Il giorno dopo, sabato, Gino si reca al cimitero di Torrice per rendere omaggio alla tomba dei suoi cari; poi, alle Valli di Aquino e, quindi, in prossimità del fiume Melfa, dalle parti di San Vito, dove, tra il 23 e il 25 maggio del 1944, le truppe canadesi sostennero duri ma vittoriosi scontri contro i tedeschi. Luoghi, cioè, che nell’immediatezza della fine delle ostilità Gino potrebbe avere avuto occasione di vedere. Del resto, secondo Gianni Blasi, quella foto con Mert e Red in costumi adamitici sullo sfondo di un dolce ondulare di colline potrebbe essere stata scattata ai margini di un campo di granone sulla Caragno, presso Ceprano. È siccome quello scatto, a detto dello stesso Gino, sarebbe del 6 luglio 1944, ciò confermerebbe che egli si muovesse nel territorio accompagnando i suoi amici canadesi nelle loro missioni.

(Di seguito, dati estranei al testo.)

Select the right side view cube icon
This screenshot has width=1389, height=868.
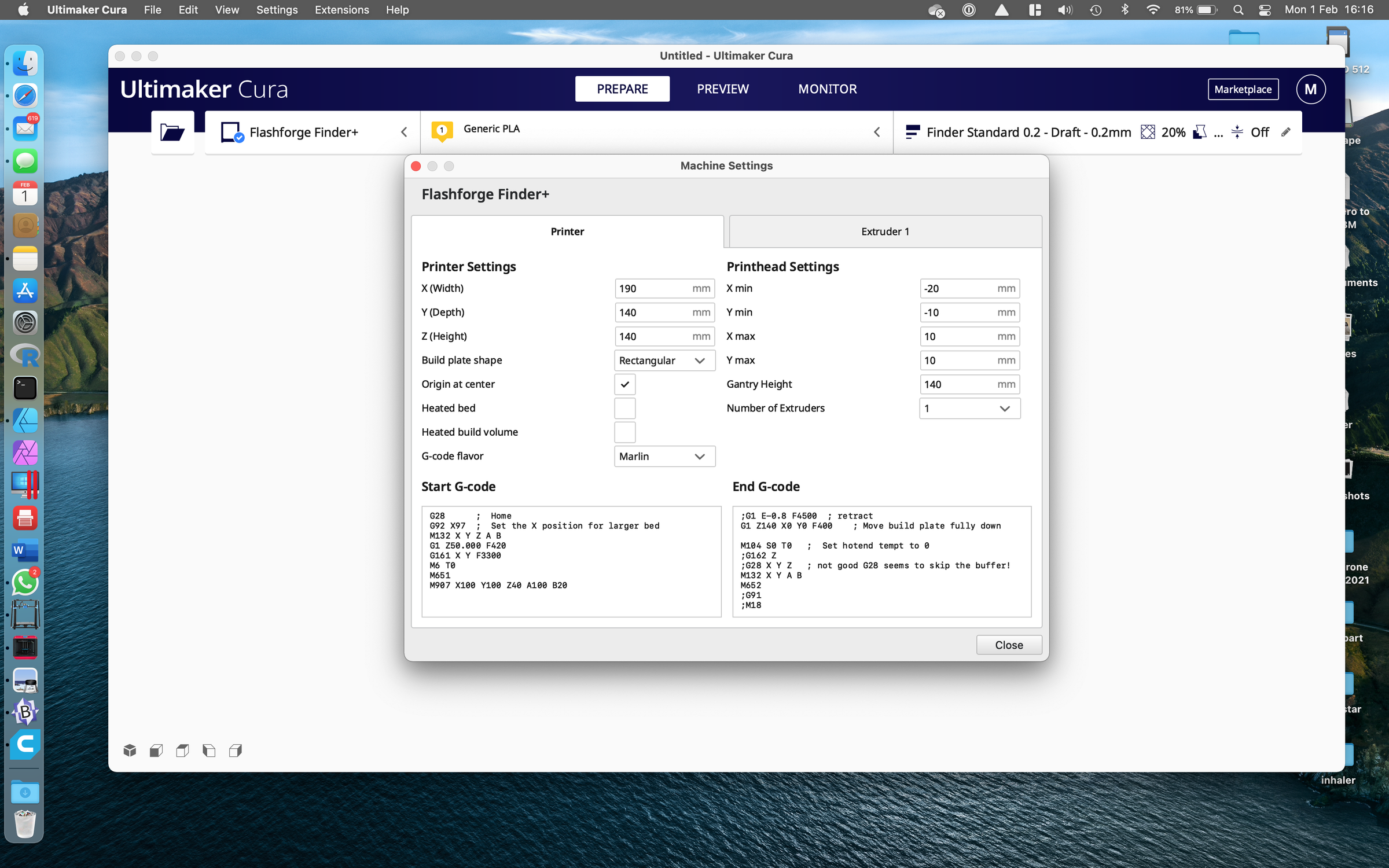pos(236,751)
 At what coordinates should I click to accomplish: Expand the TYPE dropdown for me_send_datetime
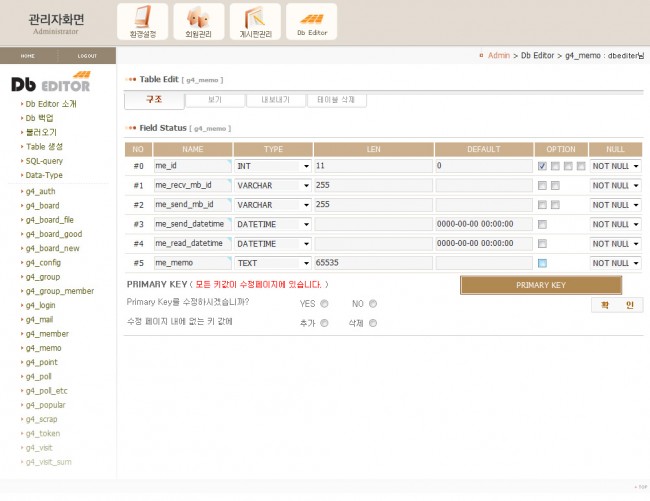tap(273, 223)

La curiosità di Gino per quegli scorci che rivede dopo anni è grande.
Ed anche la commozione. Ma l’unico ricordo di allora che riesce a rivivere con gli occhi di oggi è probabilmente legato al tempo della fame: il campo di fave al di sopra della collina che degrada verso casa.
L’emozione, infine. «Ora quando mi chiedono qualcosa del mio passato», mi scrive Gino, «finalmente posso rispondere, di chi ero figlio e chi era mia mamma. A lei il mio pensiero più caro per il dolore che dovette subire, dico a lei, perché le mamme sole erano le più vulnerabili appesantite dalle responsabilità dei figli di come sfamarli e accudirli in tempi così drammatici» (2, fine).
© Costantino Jadecola, 2012.
[1] Un ragazzo di quattordici anni è nato ufficialmente da due mesi. In Carlino sera. 8 marzo 1954.
[2] Un bambino biondo con occhi neri. In Il Rapido. Anno I, numero 3. 17 dicembre 1945.
[3] Verso l’identificazione del bambino biondo ospitato a Coccolia. In Il Rapido Anno II, numero 3. 11 febbraio 1946.